What Women Entrepreneurs Must KNOW Before Negotiating For Raise and Higher Fees
For the most part – women lose when it comes to negotiating. Why? Because we’ve been taught to fear one of our greatest strengths – emotion.
Let’s face it – negotiating is emotional, and even though, there are several aspects you need to initiate in order achieve a successful negotiation, to win at negotiating, you have to master three emotional areas: balance, intelligence, and confidence.
The balance between “anger” and “happiness” when negotiating
Most of my early negotiating experiences came from initiating negotiations with my salary, whether it be a starting salary or a raise. There was always one common theme that I can remember – anger. I was always angry that I wasn’t being paid fairly or equally as compared to other counterparts – usually male counterparts.
Sorry guys, not sorry, but it’s a fact you earn 20% more than women in the US, and women earn less in almost every single industry .
But the thing with anger is that Anger is one of the most destructive emotions that you can have when trying to negotiate effectively…
The reason anger is so destructive is because it clouds our objectivity, narrows our focus, and misdirects our goals. Not so great for getting to a productive outcome! On the flip side, positive attitude leads to better outcomes. That is why it is important to approach negotiating from a place of emotional balance.
Negotiations tend to foster negative emotions and reactions. To maintain your own emotional balance, you need to understand your underpinning motivations and emotions.
If you are engaging in a negotiation from a place of negativity, such as anger or frustration, look at what may be the underlying root cause. Are you angry and frustrated with the situation, the person, how you’ve been treated? Or are you bringing in other non-related emotions to the table (e.g., you’re stressed about your child getting into college when negotiating your salary).
Taking a step back and look at the “big picture,” be prepared to recognize what could be your emotional triggers and how to steer the conversation back to the purpose at hand – the negotiation.
You can steer the conversation in your favor by leveraging emotional intelligence. Emotional intelligence takes emotional balance to the next level, where not only are you managing your own emotions, but you are tuning into the emotions to your counterparts. It can take the form of being aware of body language and tone of voice, as well as using strategies like taking a break, and reframing the conversation.
A good example to use is called “mirroring.” You do this by repeating the last one to three words that your counterpart communicated (i.e., “I heard that you said you were frustrated with everyone seeming to be asking you for money all the time”), this will help establish rapport and communicate that you are listening and hearing what they are saying, in turn creating a “safe” environment, thereby creating a more positive setting for negotiations.
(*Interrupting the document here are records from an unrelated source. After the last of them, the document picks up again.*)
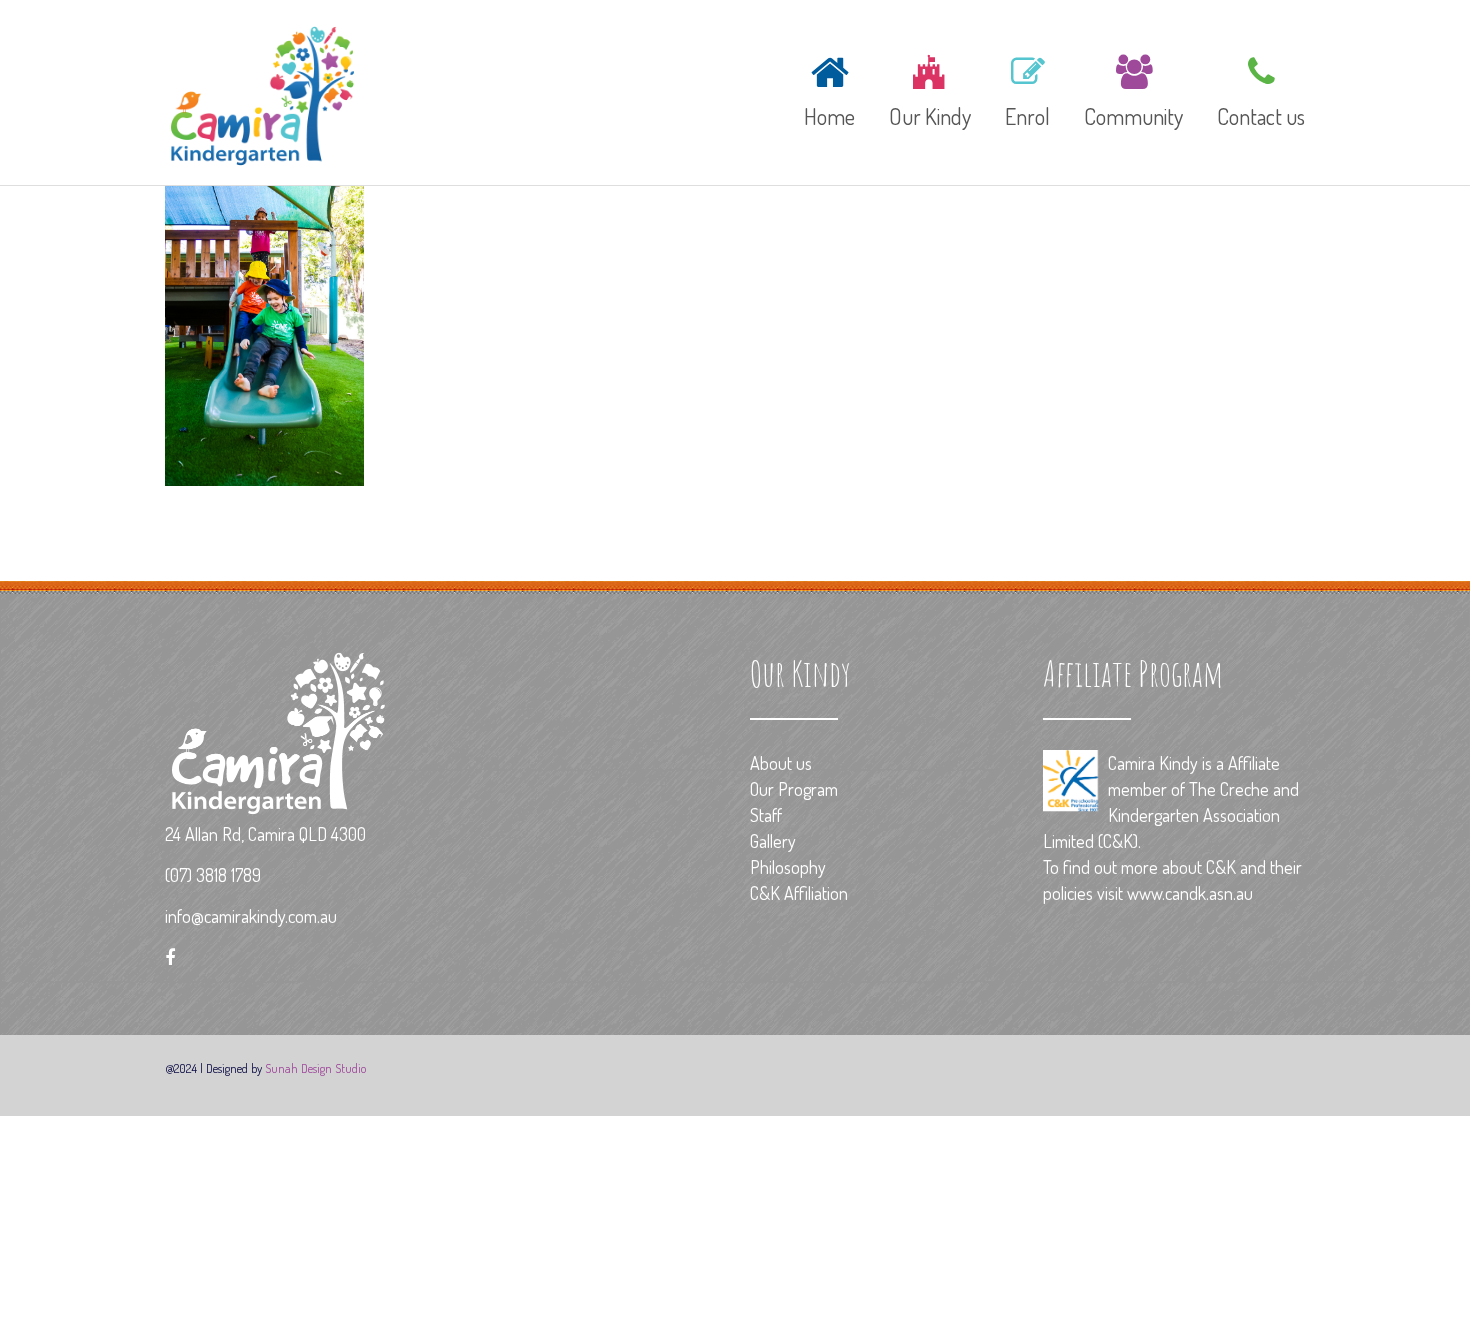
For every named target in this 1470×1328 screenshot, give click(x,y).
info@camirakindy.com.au (251, 916)
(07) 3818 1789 (213, 875)
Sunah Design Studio (315, 1068)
Now you can use your emotional confidence to get to a positive outcome. A lack of confidence is created in the presence of fear, which is the greatest enemy of a positive outcome. Fear in this instance is due to not being informed, prepared, and self-assured.
- Informed – You must understand what you are worth and what you have contributed, you can do this by identifying:
- Prepared – You need to prepare for all outcomes of negotiations, you can do this by identifying:
- Self-assured – your confidence will be greatly bolstered by practice. Negotiations is a skill set that is developed over time through constant practice. The greatest athletes didn’t become great overnight, they did so by constantly practicing, and so you too can become a great negotiator. Practice your pointes with a trusted friend to help you navigate your thought process and communications, so that when you show up to the negotiations you feel confident and ready.
–Data research, this is the hard facts you will need to communicate in support of your position/arguments (e.g., quartile information for a raise, invoice price for a car, standard industry rates for a contract). Ensure you are researching from reliable sources (e.g., salary.com, Edmunds.com, etc).
–Value provided, understand the results that you have contributed and/or provided to the organization or client and reiterate them in support of your negotiations. Ask yourself how have you contributed to the bottom line? What efficiencies have you identified/developed? How do you solve problems?
–Key interests, yours and theirs, so you can try to identify the best possible mutual resolution. What are their likes and needs? Connect on similarities to create synergy.
–Possible outcomes (e.g., best, mediocre, and worst). Practice the counter position for each scenario, so if the need arises, you are ready to redirect the negotiations.
Negotiating is a skill set, that anyone can master, and that women have a natural advantage in. If you keep your goal in mind, focus on the relationship, and strive for synergies, you will come out the other side of the negotiations in a better position than when you went in. Negotiations are emotional, but they don’t have to be negative, this skill will serve you in business as well as in life.